Sid edited this page Feb 28, 2025 · 3 revisions

Increase the clickable area of interactive elements

A link (<a> tag) normally looks and behaves like this: the clickable area is the link text, or any child element you may have inside the <a>.

However, there are a lot of situations where we want the whole parent element to be clickable, like in a typical nav: your list items are styled to look like buttons, so they should behave like buttons too. You've probably encountered websites with buttons that wouldn't do anything unless you clicked the text inside the button - that's annoying, especially on mobile devices!

This is easy to fix with CSS. Here's a great guide covering a number of common scenarios.

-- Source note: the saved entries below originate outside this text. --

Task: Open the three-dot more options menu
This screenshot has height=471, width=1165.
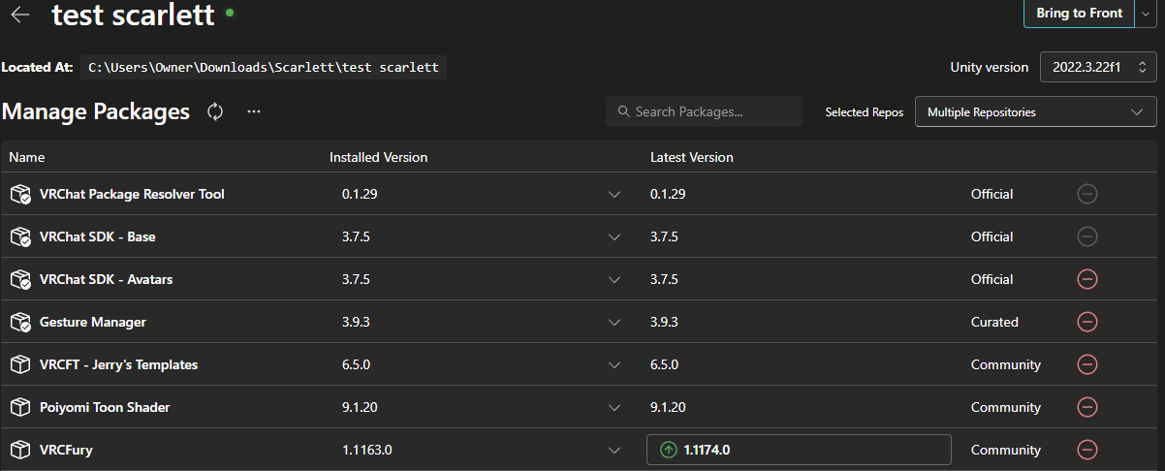Action: click(254, 111)
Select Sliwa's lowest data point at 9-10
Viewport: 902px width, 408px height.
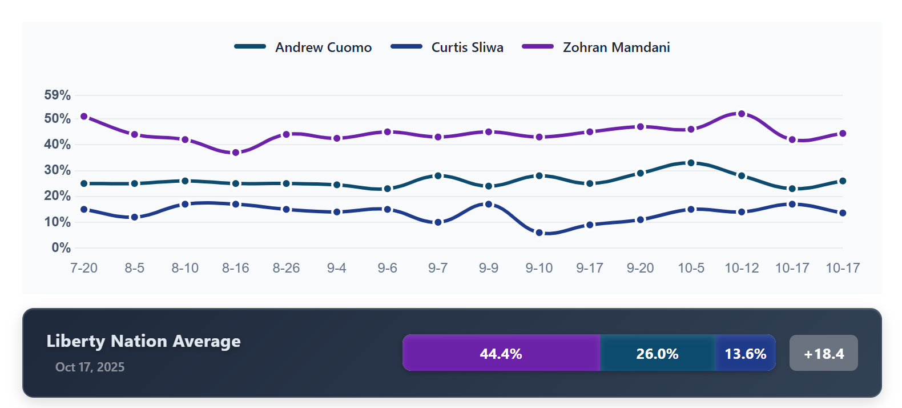click(539, 233)
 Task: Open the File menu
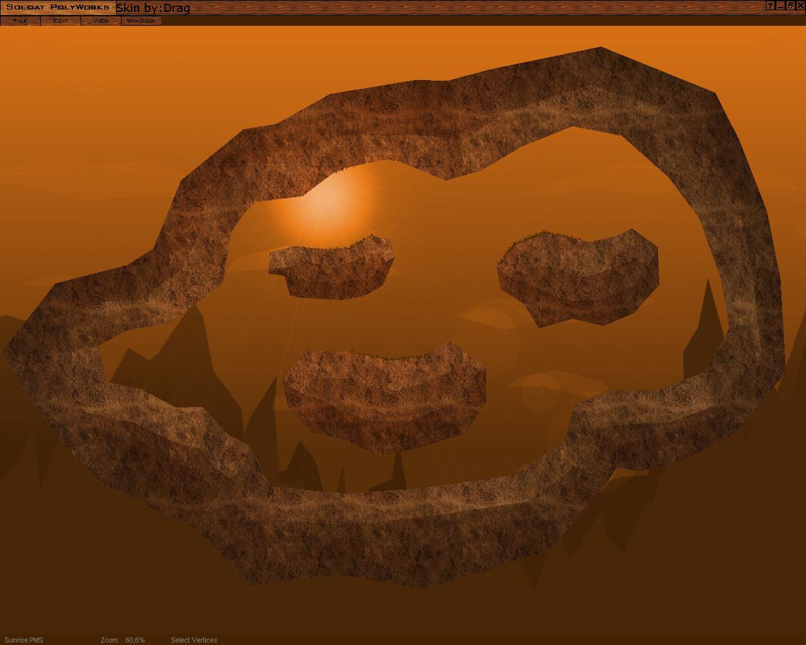[20, 21]
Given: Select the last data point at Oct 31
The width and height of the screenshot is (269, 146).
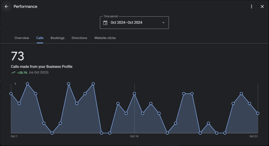Looking at the screenshot, I should click(x=258, y=113).
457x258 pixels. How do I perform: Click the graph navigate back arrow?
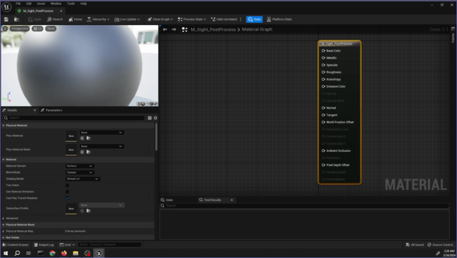coord(165,30)
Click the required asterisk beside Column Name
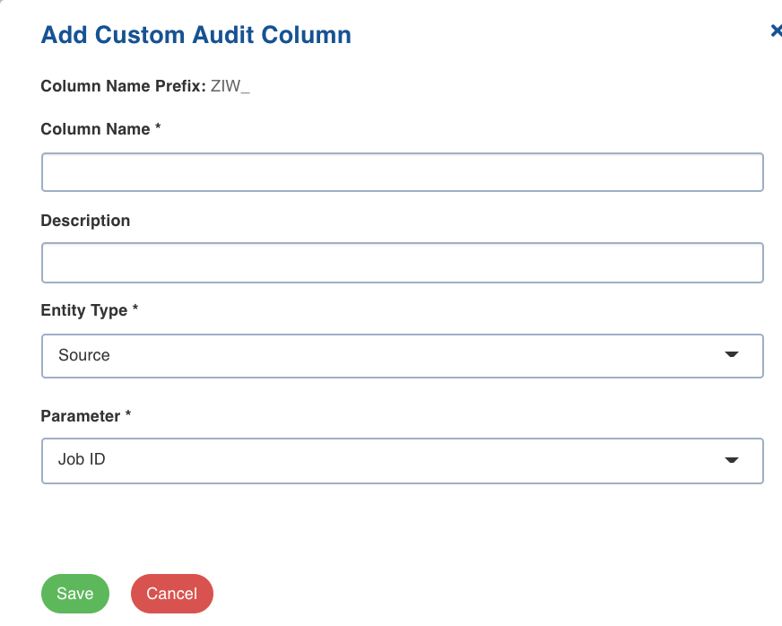This screenshot has width=782, height=626. [x=158, y=126]
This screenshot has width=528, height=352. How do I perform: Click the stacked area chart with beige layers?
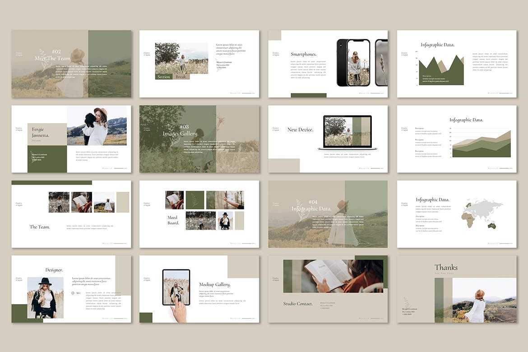point(482,144)
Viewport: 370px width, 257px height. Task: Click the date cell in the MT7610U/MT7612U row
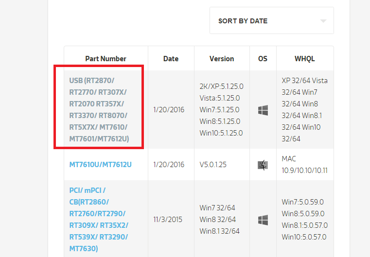[x=169, y=165]
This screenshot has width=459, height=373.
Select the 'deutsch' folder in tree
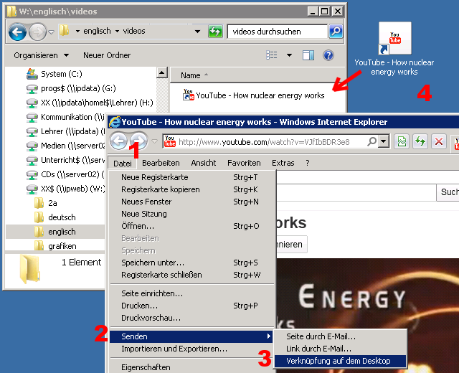[62, 217]
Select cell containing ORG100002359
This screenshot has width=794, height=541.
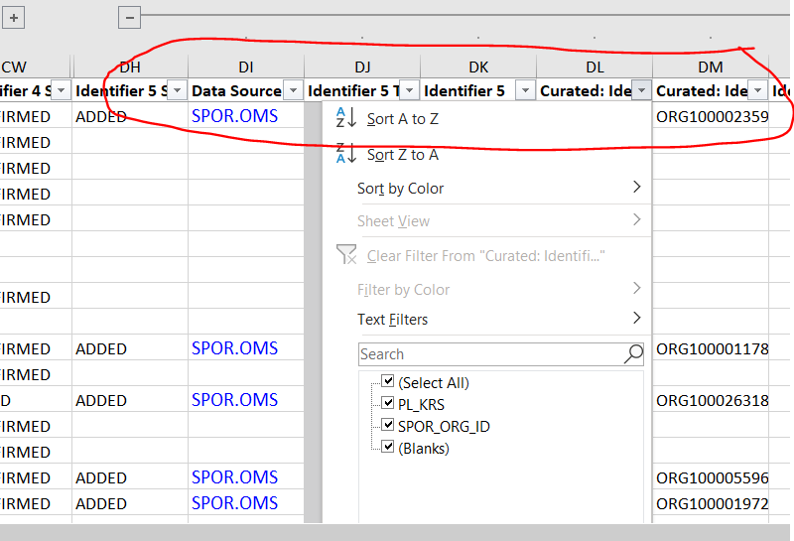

For example, to fix this in a nav item:

nav li > a {
  display: block;
  padding: 1rem;
  /* or whatever padding value you want */
}
  • Apply padding to the a inside a nav li
    • Padding, not margin - padding adds space inside an element, making it bigger. Margin adds space around it.
    • Apply padding to the a, not the li, because the a defines the clickable area.
  • display: block; helps us two ways here:
    • It lets us add padding - an a is normally inline, and inline elements are unaffected by padding and margin.
    • Without this rule, our a is only as wide as its content. A block element defaults to the width of its parent, which makes the full width of the button clickable.

See the linked article for more examples.